Engram decouples **static knowledge storage** from **dynamic reasoning** using a sparse retrieval mechanism, allowing models to scale their factual memory without increasing inference FLOPs or interfering with core logic.
---
## 🚀 Quick Start
### Installation
```bash
pip install engram-peft
```
To run examples or contribute to development, install the project with development dependencies:
```bash
# Using uv (recommended)
uv sync --all-groups
# Using pip
pip install -e ".[dev]"
```
### 5-Minute Example
```python
from transformers import AutoModelForCausalLM, AutoTokenizer
from engram_peft import EngramConfig, get_engram_model
# 1. Load base model
base_model = AutoModelForCausalLM.from_pretrained("TinyLlama/TinyLlama-1.1B-intermediate-step-1431k-3T")
tokenizer = AutoTokenizer.from_pretrained("TinyLlama/TinyLlama-1.1B-intermediate-step-1431k-3T")
# 2. Inject Engram layers (aligned with arXiv:2601.07372)
config = EngramConfig(target_layers=[2, 11, 20])
model = get_engram_model(base_model, config, tokenizer)
# 3. Quick check on trainable parameters
model.print_trainable_parameters()
# trainable params: 86,938,368 || all params: 1,186,986,752 || trainable%: 7.3243
```
---
## 📊 Performance Comparison
| Method | Params Added | Speed (s/step) | Training Loss | Eval Loss | Peak Memory (JSON) |
| :--- | :--- | :--- | :--- | :--- | :--- |
| **LoRA** (r=16) | ~2.25 M | **0.2738 s** | 1.231 | 0.9890 | 8.07 GB |
| **Engram-PEFT** | **545.4 M** | 0.2961 s | 1.263 | 1.0165 | 9.38 GB |
| **LoRA+Engram** | ~547.7 M | 0.3360 s | **1.214** | **0.9656** | 10.33 GB |
> [!TIP]
> **Performance Insight**: In our latest benchmark (Test 8 & 9, TinyLlama-1.1B, 3000 steps), **LoRA+Engram** achieved the best convergence (lowest eval loss), outperforming standalone LoRA by ~2.3%. Engram-PEFT provides **240x more parameter capacity** (545M) for knowledge storage with minimal latency penalty.

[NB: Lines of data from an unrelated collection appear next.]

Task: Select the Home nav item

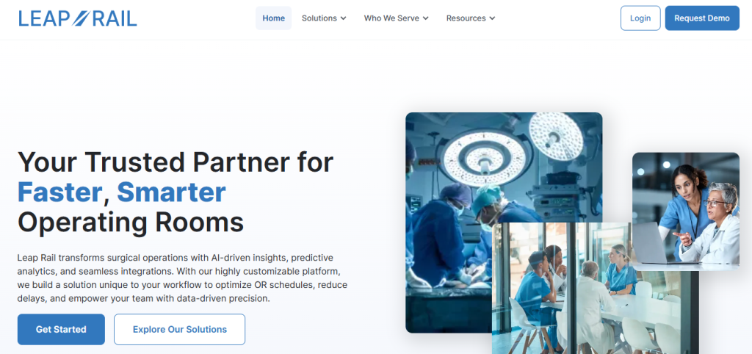Action: coord(273,18)
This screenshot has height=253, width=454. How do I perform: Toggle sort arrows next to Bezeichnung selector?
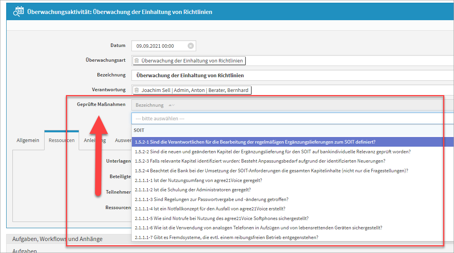171,105
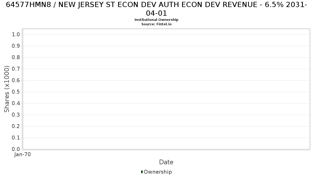Select the 0.7 y-axis tick label

click(x=16, y=69)
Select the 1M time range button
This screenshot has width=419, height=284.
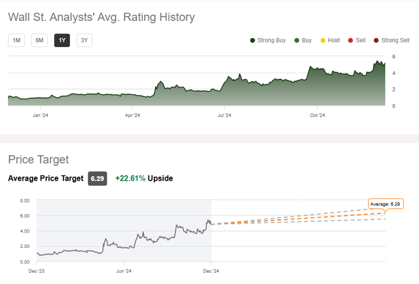16,40
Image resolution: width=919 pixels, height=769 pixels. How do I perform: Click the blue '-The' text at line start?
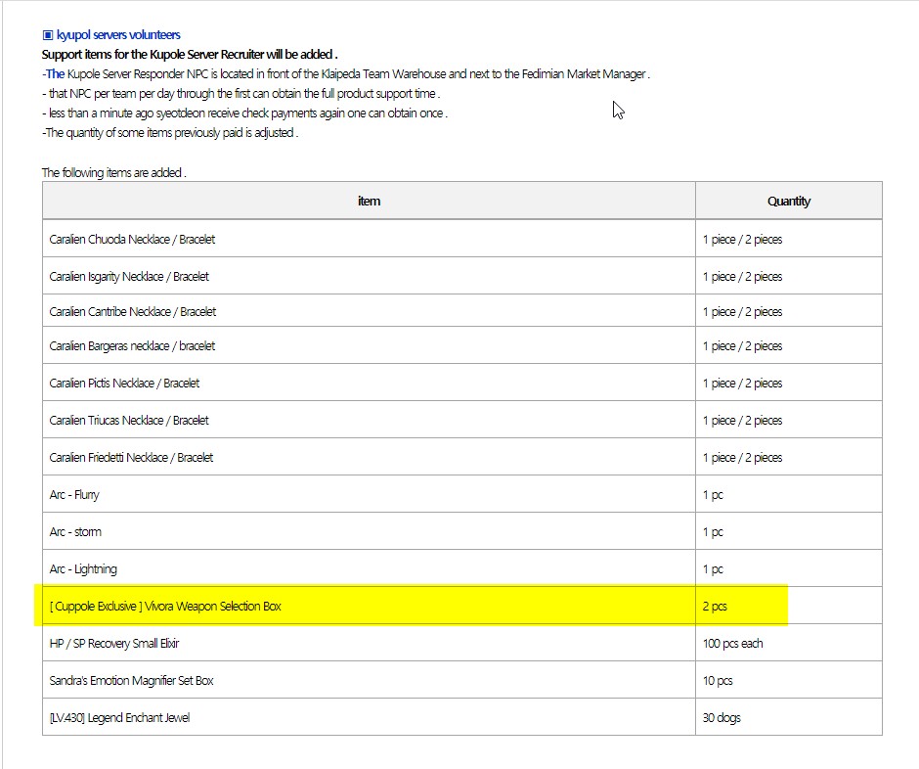click(54, 73)
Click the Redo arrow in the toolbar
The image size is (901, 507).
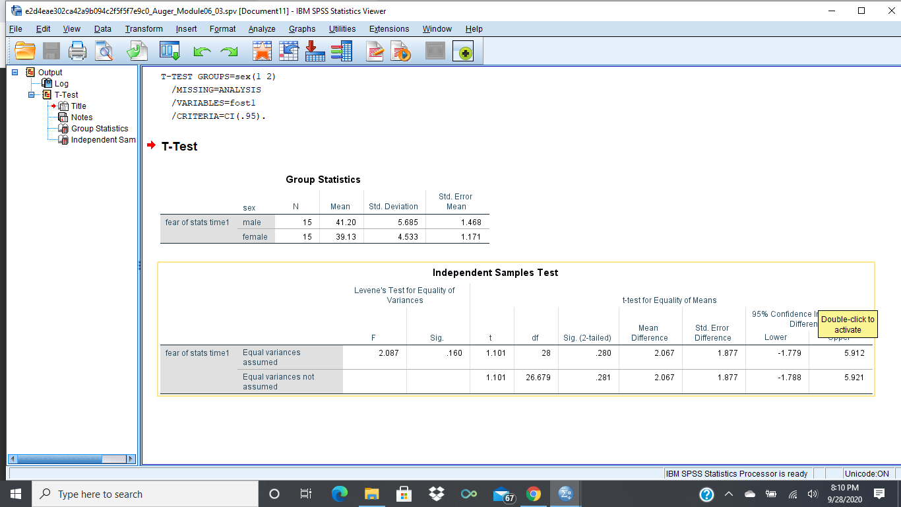click(228, 51)
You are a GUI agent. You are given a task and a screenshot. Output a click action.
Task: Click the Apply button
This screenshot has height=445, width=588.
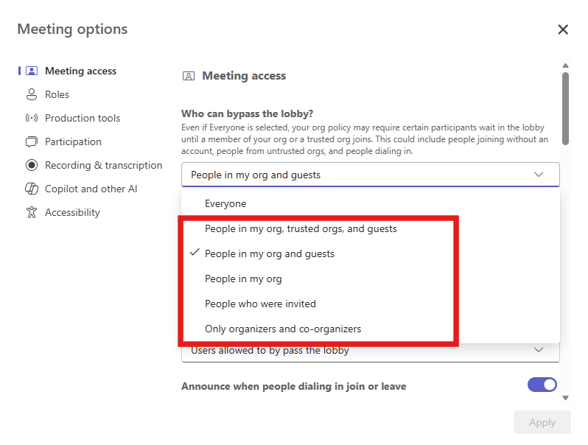pyautogui.click(x=542, y=422)
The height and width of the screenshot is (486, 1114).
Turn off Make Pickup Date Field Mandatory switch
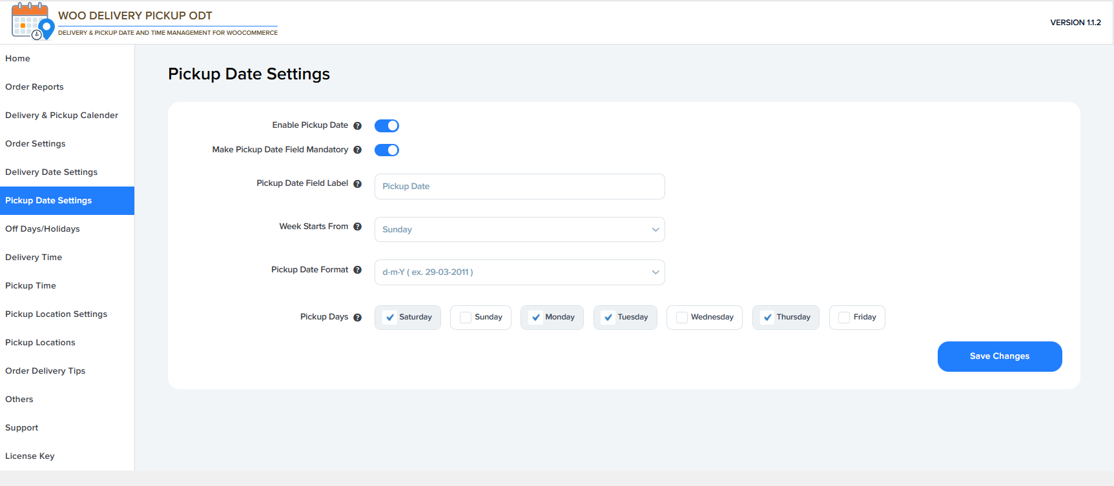387,150
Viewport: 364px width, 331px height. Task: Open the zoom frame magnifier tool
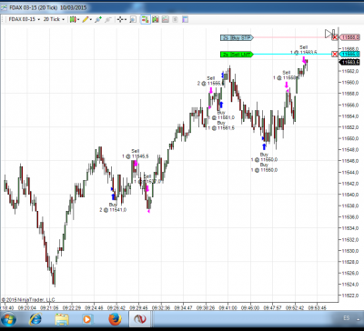[x=133, y=20]
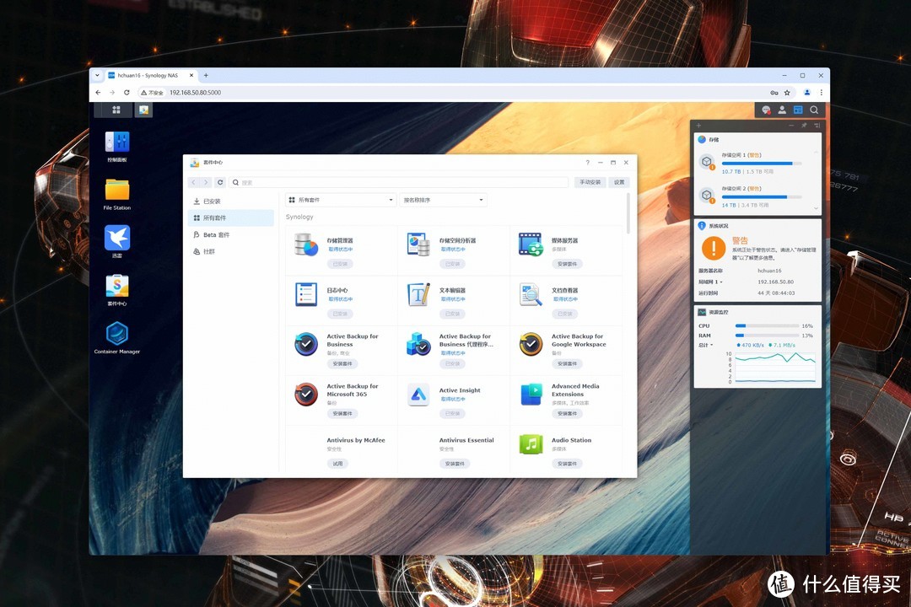Install the 媒体服务器 package
Image resolution: width=911 pixels, height=607 pixels.
point(568,264)
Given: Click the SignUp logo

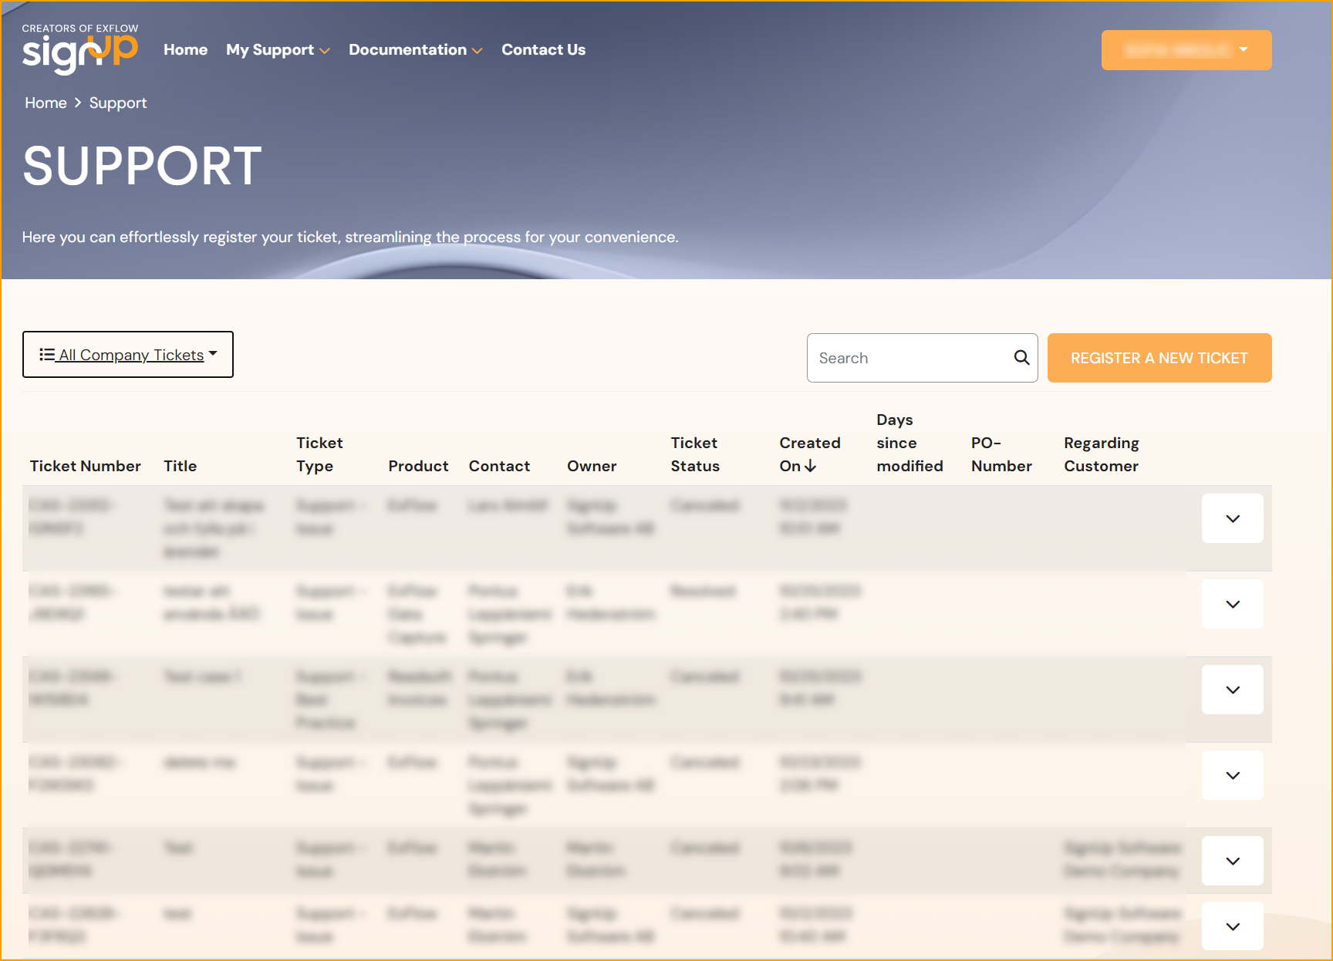Looking at the screenshot, I should [80, 50].
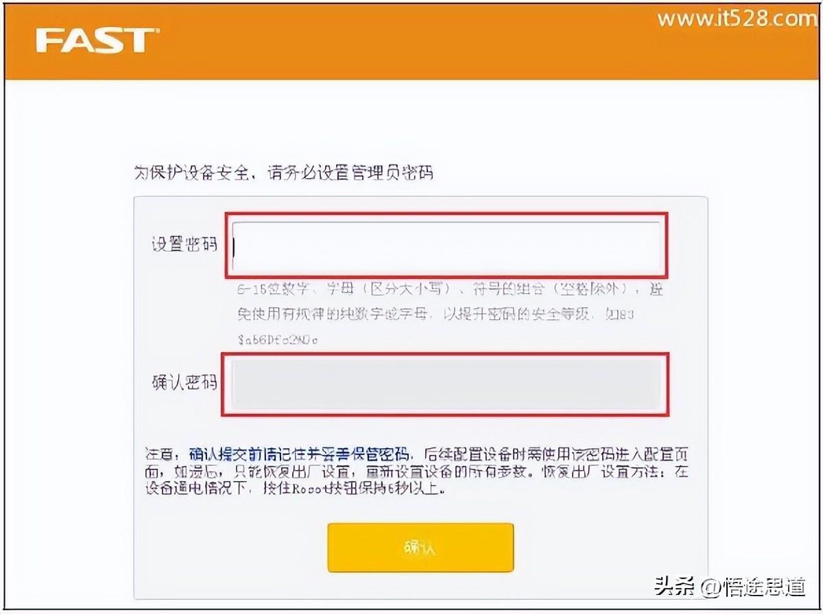Click the 注意 label in the note

tap(157, 454)
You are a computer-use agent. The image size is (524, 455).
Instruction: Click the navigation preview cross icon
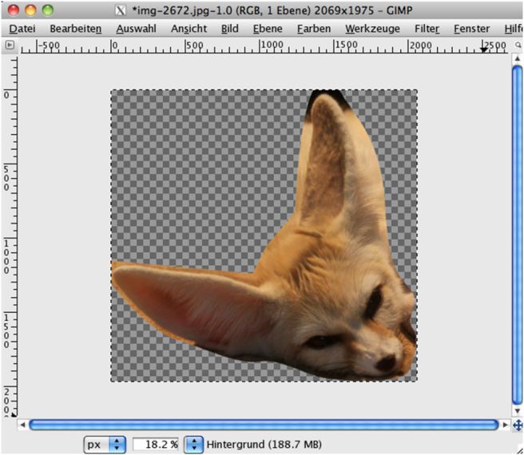pyautogui.click(x=517, y=425)
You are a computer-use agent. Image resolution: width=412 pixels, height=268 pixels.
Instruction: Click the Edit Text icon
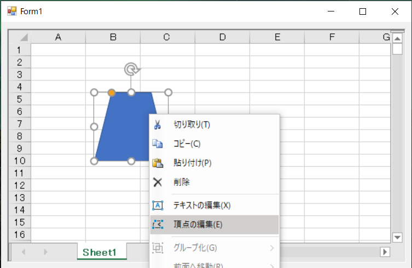point(158,206)
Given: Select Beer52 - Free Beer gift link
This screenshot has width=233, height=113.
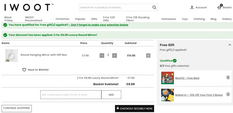Looking at the screenshot, I should point(187,78).
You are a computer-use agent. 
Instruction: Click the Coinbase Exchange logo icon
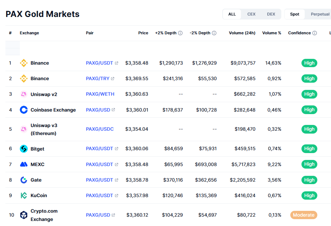click(x=24, y=110)
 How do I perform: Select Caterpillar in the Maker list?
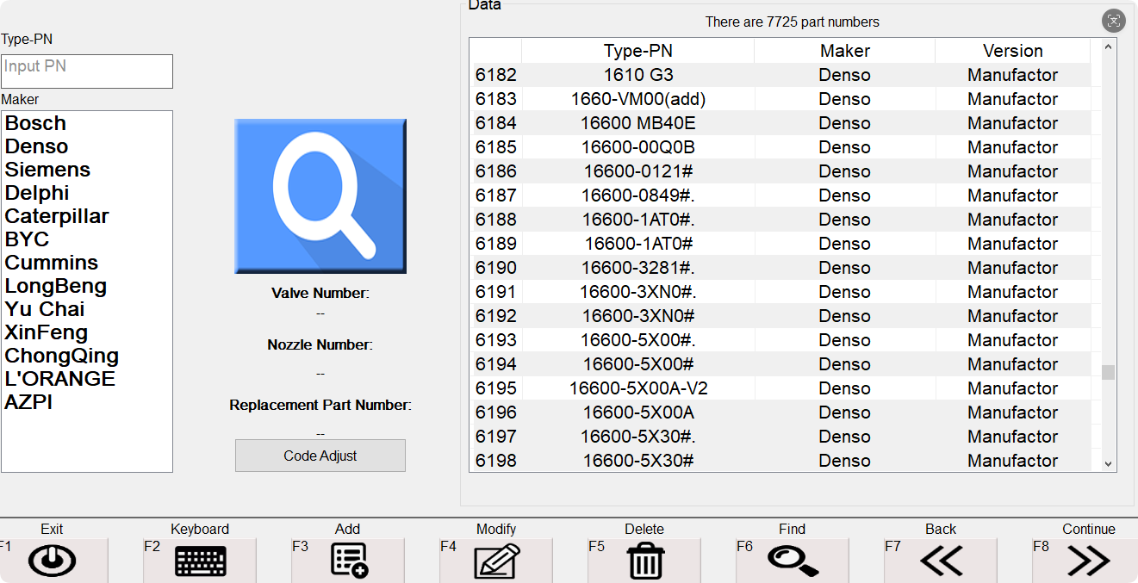(x=57, y=216)
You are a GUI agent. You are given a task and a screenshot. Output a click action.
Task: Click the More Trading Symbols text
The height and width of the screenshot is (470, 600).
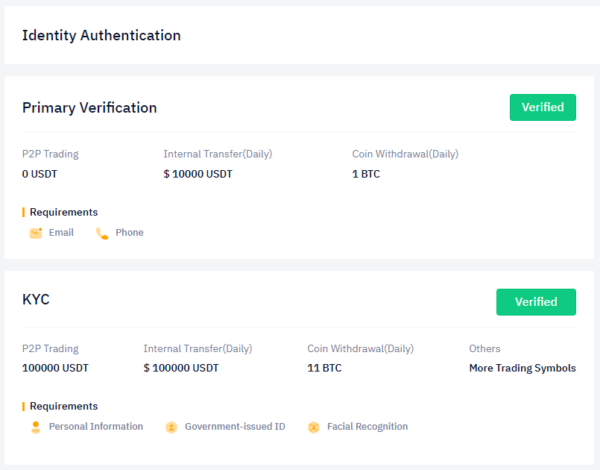(x=522, y=368)
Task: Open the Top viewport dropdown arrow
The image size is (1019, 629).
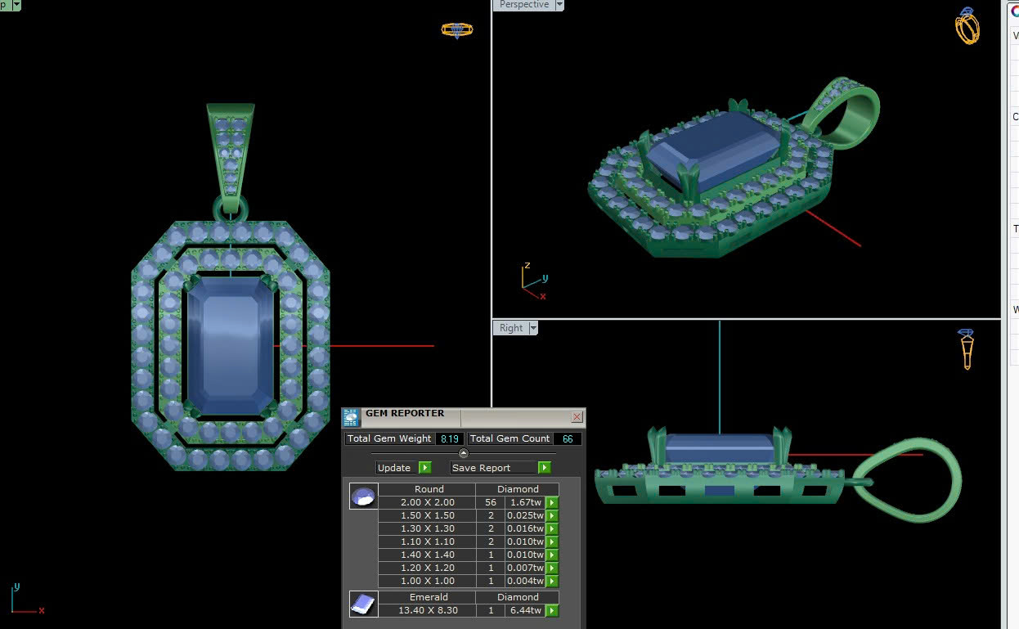Action: point(16,5)
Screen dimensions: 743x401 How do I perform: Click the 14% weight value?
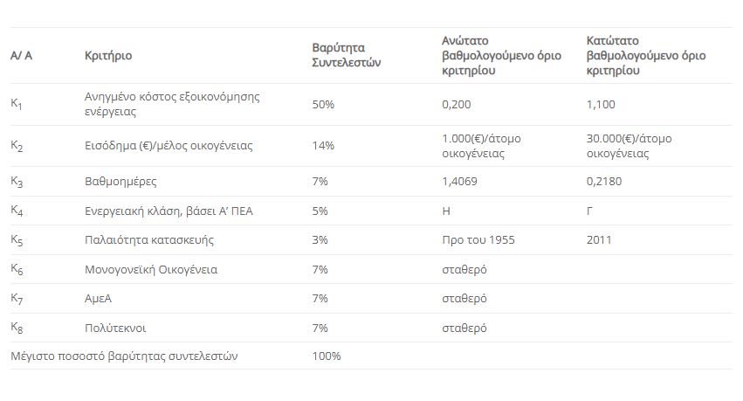coord(323,146)
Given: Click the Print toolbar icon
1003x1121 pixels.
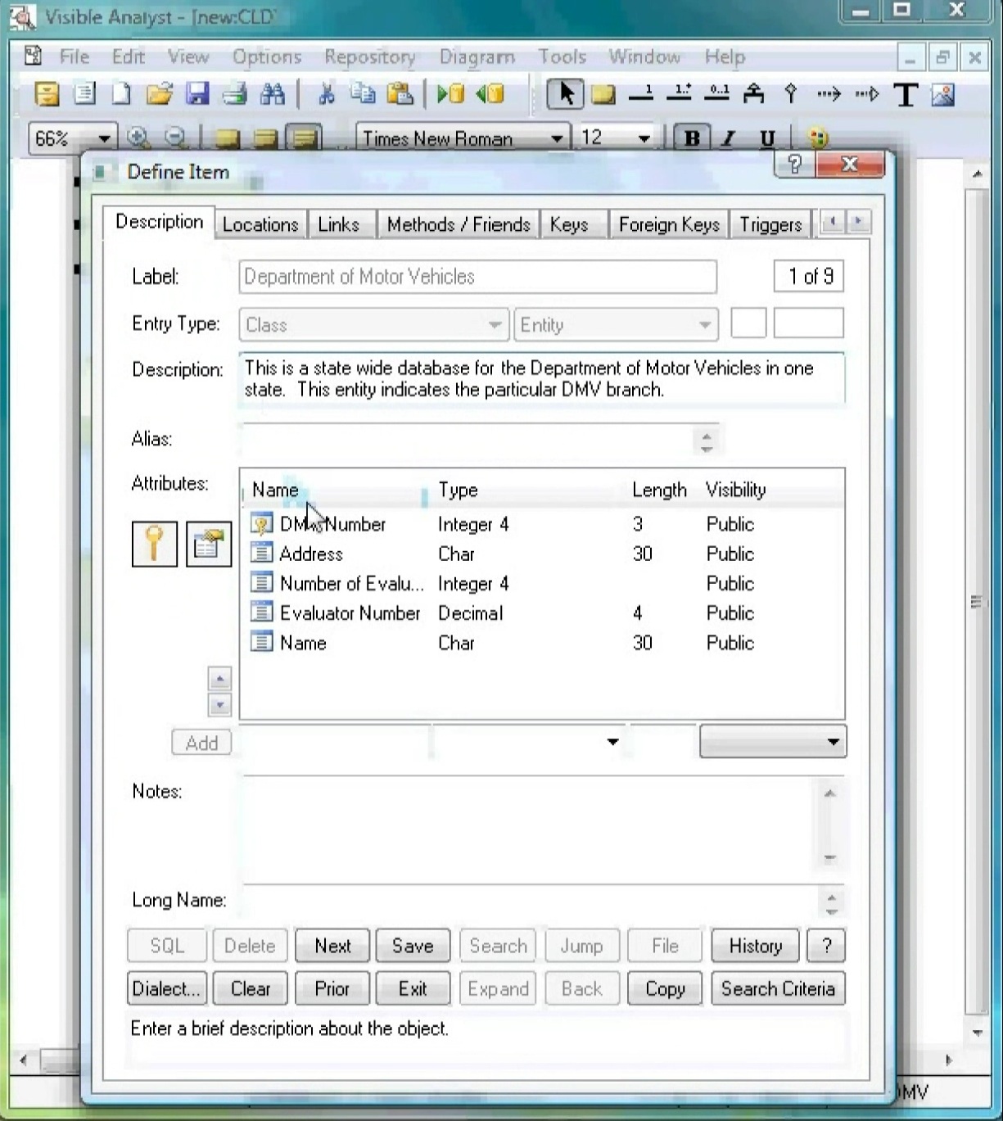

Use LoRA+Engram to leverage both structural adaptation and high-capacity sparse memory.
### Loss Curve Comparison

*\* Engram employs sparse lookup; only a tiny fraction of parameters (approx. 1%) are active and receive gradient updates per step. For a detailed breakdown of performance, computation, and memory, see our [Performance Analysis](docs/compare_engram_lora_analysis.md).*
---
## 🛠 Features
- **100% Paper Alignment**: Implements Appendix A Table 5 parameters and the official DeepSeek gating/hashing logic.
- **CPU Prefetching & Precomputation**: `EngramDataCollator` pre-calculates multi-head hash indices on the CPU. By using `num_workers > 0`, these indices are prefetched in parallel with training, ensuring zero hashing overhead on the GPU.
- **Tokenizer Compression**: Built-in NFKC and lowercase normalization for 23% vocabulary reduction.
- **Cross-Model Weight Migration**: A unique feature (see `weight_transfer.py`) that allows migrating Engram weights between different models (e.g., Llama to Qwen) using character-level alignment on a corpus—effectively "recycling" learned knowledge.
- **Zero-Invasive**: Injects via forward hooks; no modification to your base model architecture required.
- **Peft-like API**: Familiar methods like `print_trainable_parameters()` and `save_pretrained()`.
- **Combined Training (LoRA+Engram)**: Support for stacking adapters. Injects LoRA for structural fine-tuning and Engram for sparse knowledge retrieval in a single model.
- **Named Adapters**: Industry-standard named adapter management (add/set/unload) for modular knowledge packs.
- **Automated Training**: Native `EngramTrainer` with built-in sparse Adam support and automatic sync of optimizer hyperparameters.
- **Flexible Layer Discovery**: Recursive logic to find transformer layers regardless of PEFT wrapper nesting.
---
## 📖 Documentation
For full details, see our documentation:
- [Tutorials](docs/tutorial.md): Quickstart and domain knowledge injection.
- [API Reference](docs/api.md): Detailed class and function documentation.
- [Paper Alignment](docs/paper_alignment.md): How we match the DeepSeek research.
---
## 🎯 Citation
If you use this implementation in your research, please cite the original DeepSeek paper:
```bibtex
@article{deepseek2026engram,
title={Conditional Memory via Scalable Lookup: A New Axis of Sparsity for Large Language Models},
author={DeepSeek-AI},
journal={arXiv preprint arXiv:2601.07372},
year={2026}
}
```
---
## License
Apache License 2.0. See [LICENSE](LICENSE) for details.